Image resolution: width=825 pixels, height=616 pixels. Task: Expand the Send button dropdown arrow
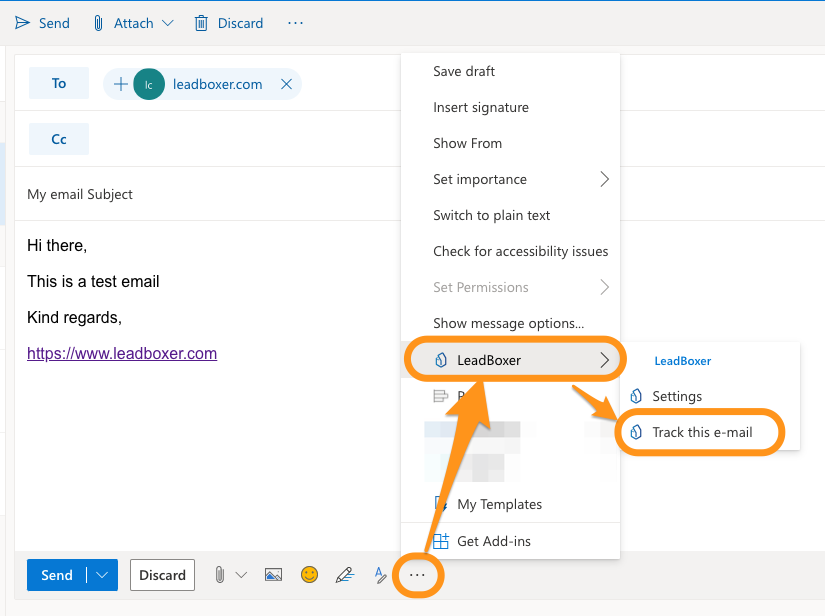tap(102, 575)
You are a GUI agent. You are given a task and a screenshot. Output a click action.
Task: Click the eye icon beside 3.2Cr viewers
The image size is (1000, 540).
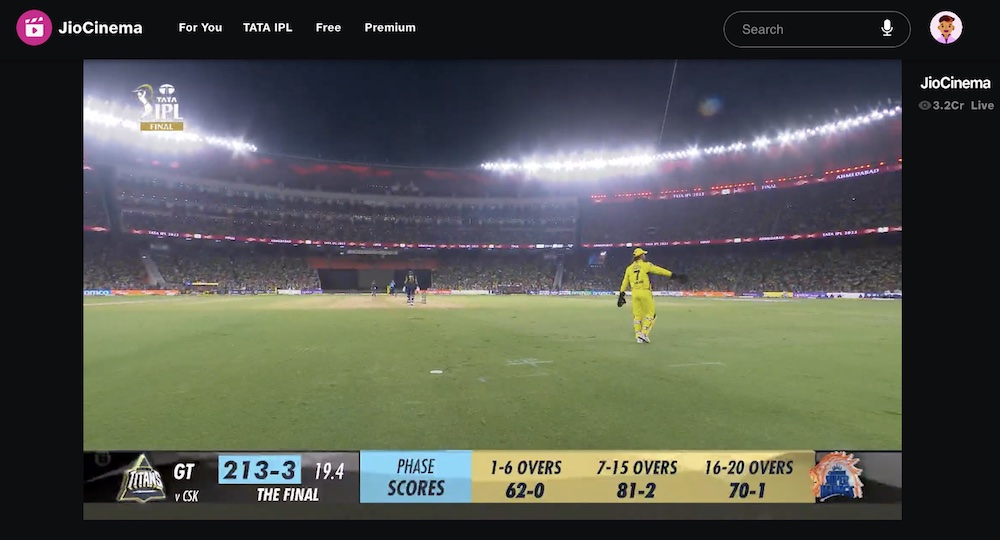coord(924,106)
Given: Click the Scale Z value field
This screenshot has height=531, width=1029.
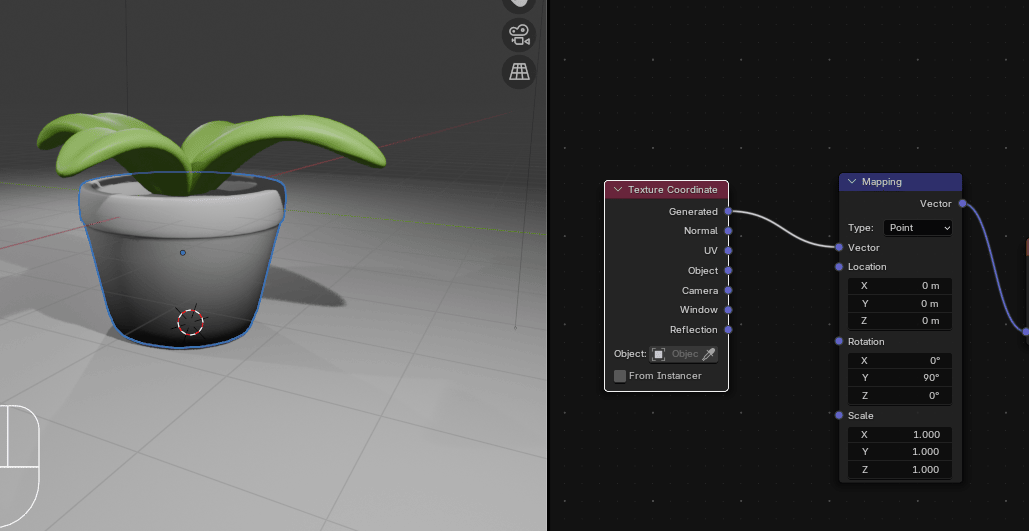Looking at the screenshot, I should click(900, 470).
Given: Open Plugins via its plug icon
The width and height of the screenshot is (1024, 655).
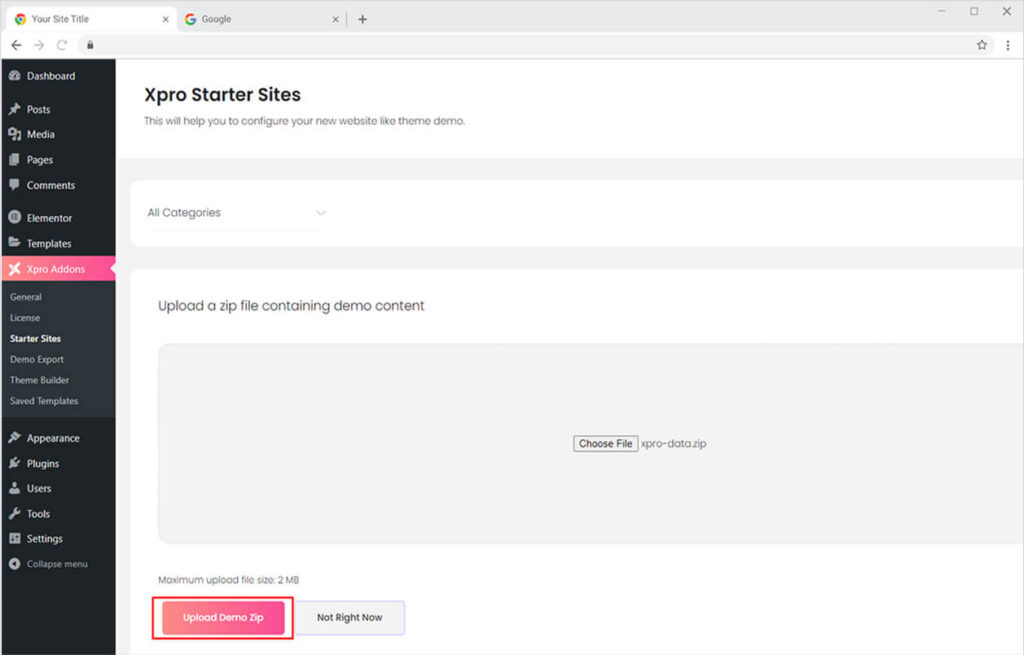Looking at the screenshot, I should 14,464.
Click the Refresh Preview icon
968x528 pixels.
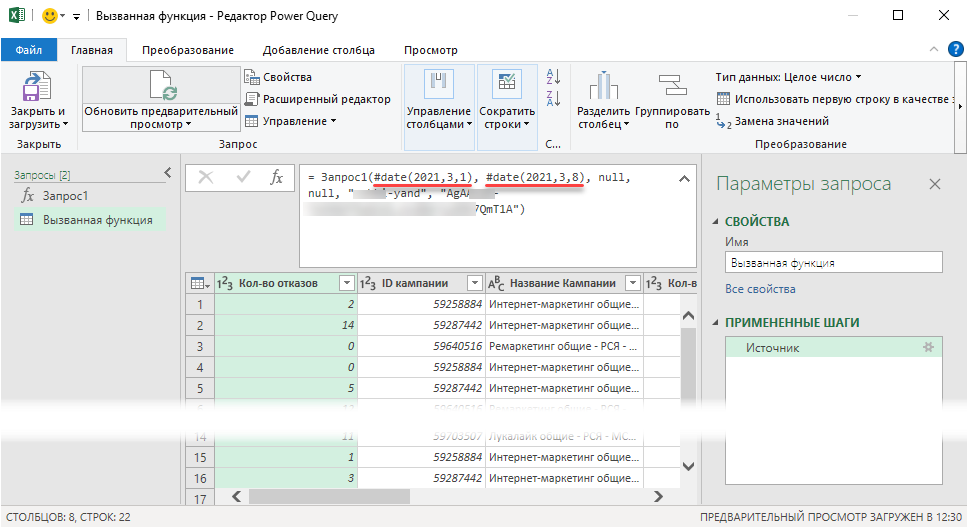point(161,87)
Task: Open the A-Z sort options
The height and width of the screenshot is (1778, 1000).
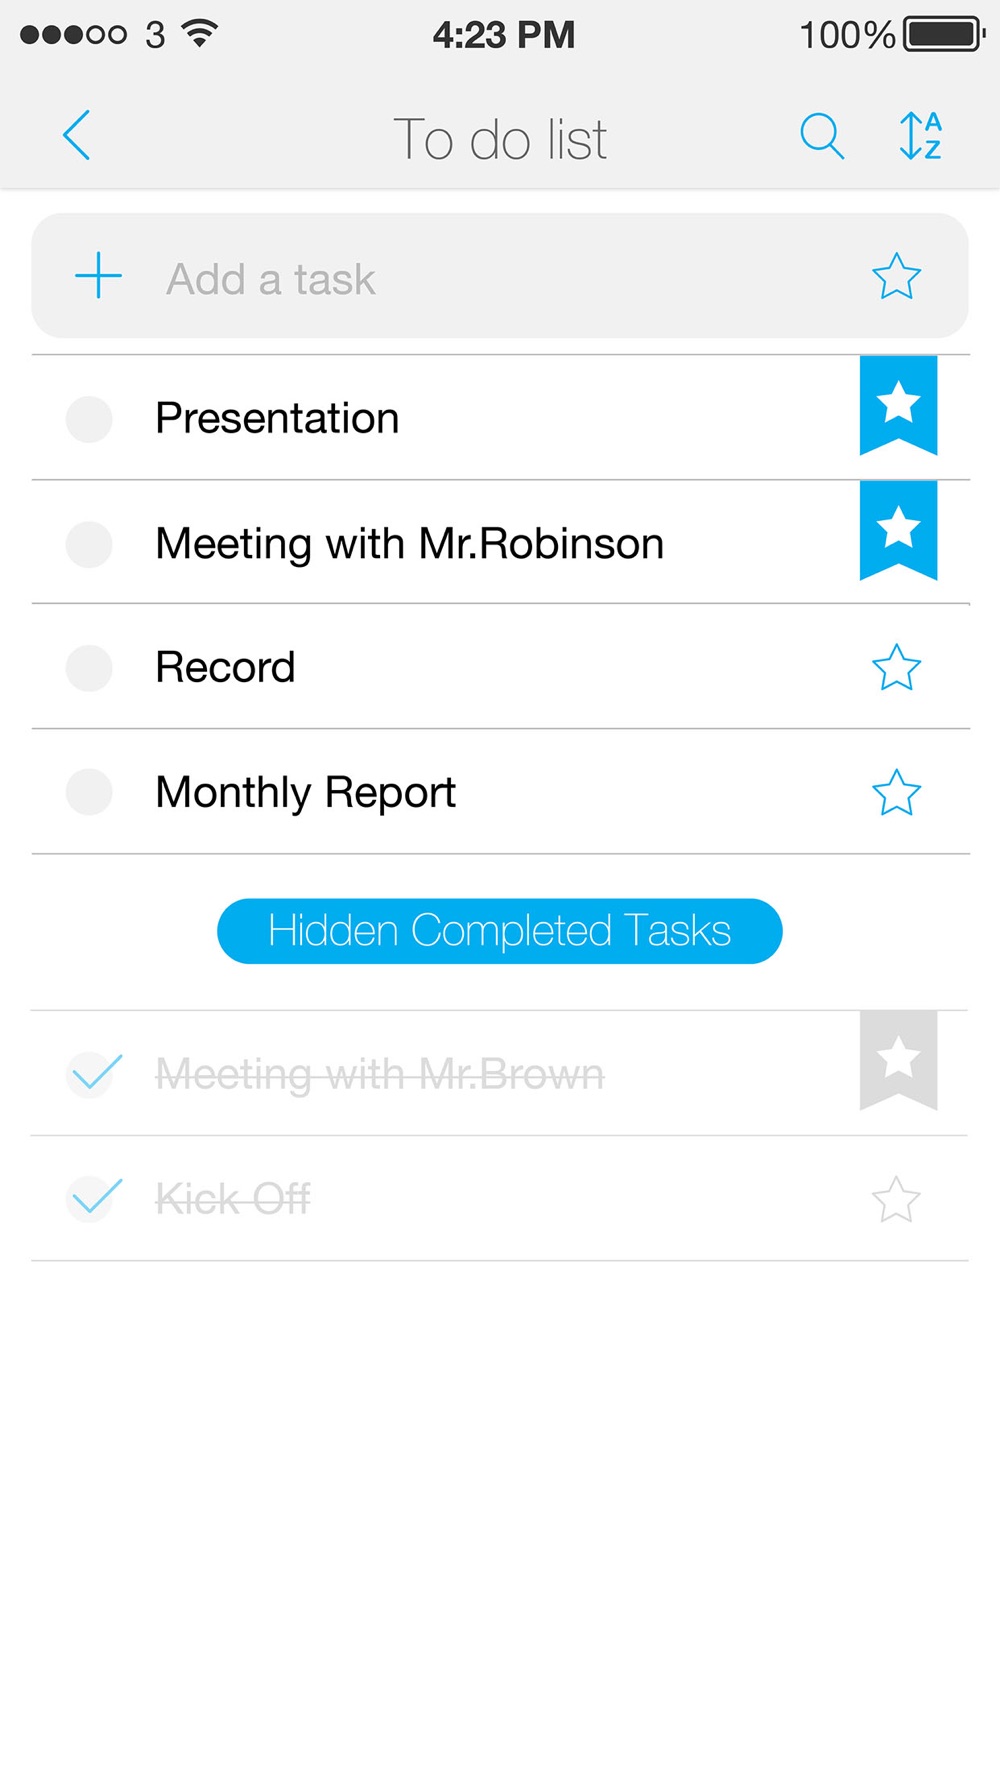Action: click(x=920, y=136)
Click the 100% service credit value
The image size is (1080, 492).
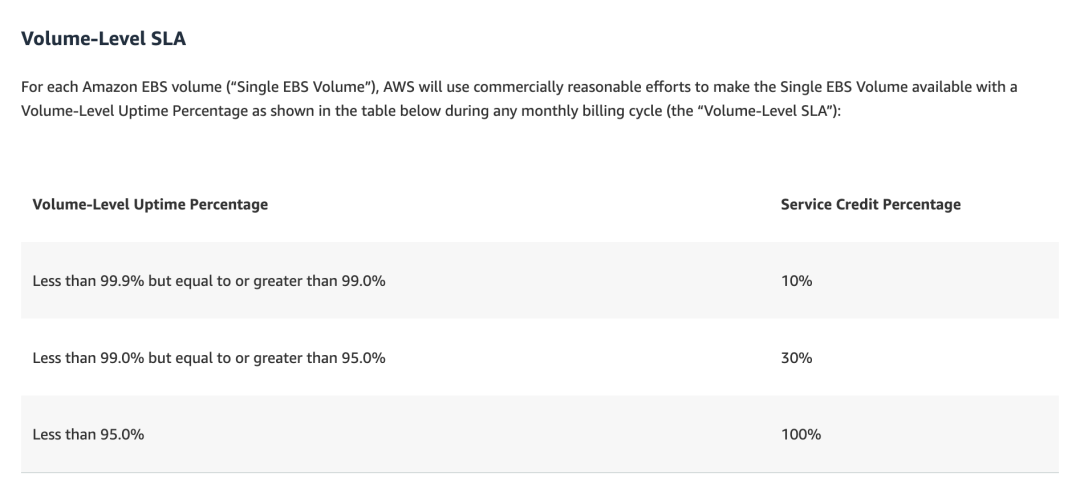coord(800,434)
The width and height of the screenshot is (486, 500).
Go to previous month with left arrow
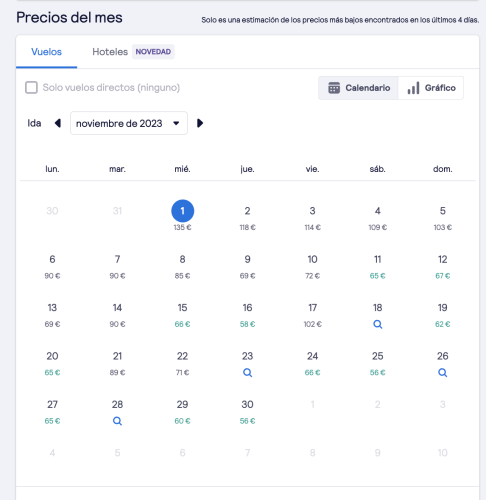[x=58, y=123]
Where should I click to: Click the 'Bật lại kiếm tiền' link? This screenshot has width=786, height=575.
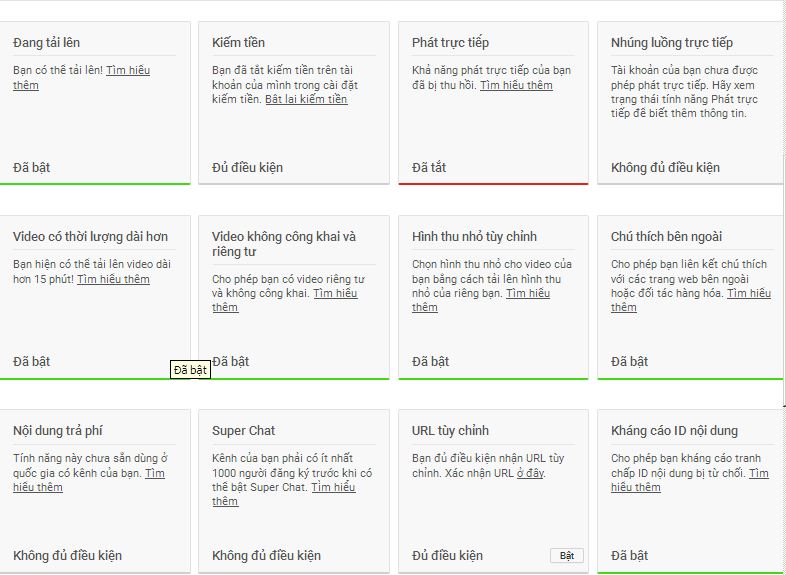pyautogui.click(x=306, y=100)
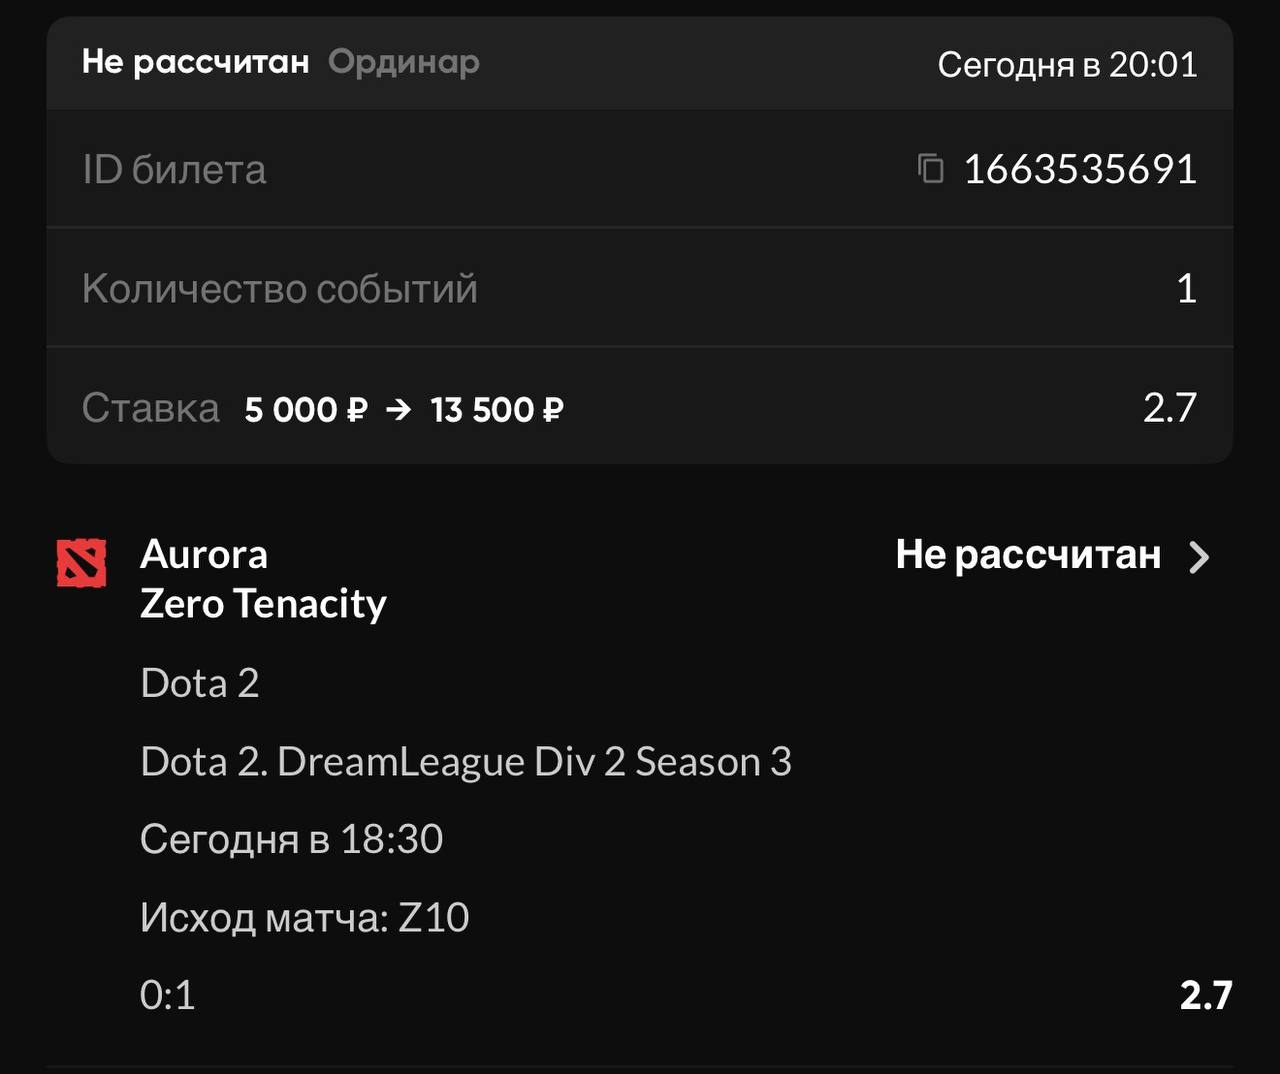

━━━

## [Task requirements]
Which lines above include the word "Open"? Show each one.

## [Response to the exercise]
Given: Open Plugins via its plug icon
Task: Open the A-Z sort options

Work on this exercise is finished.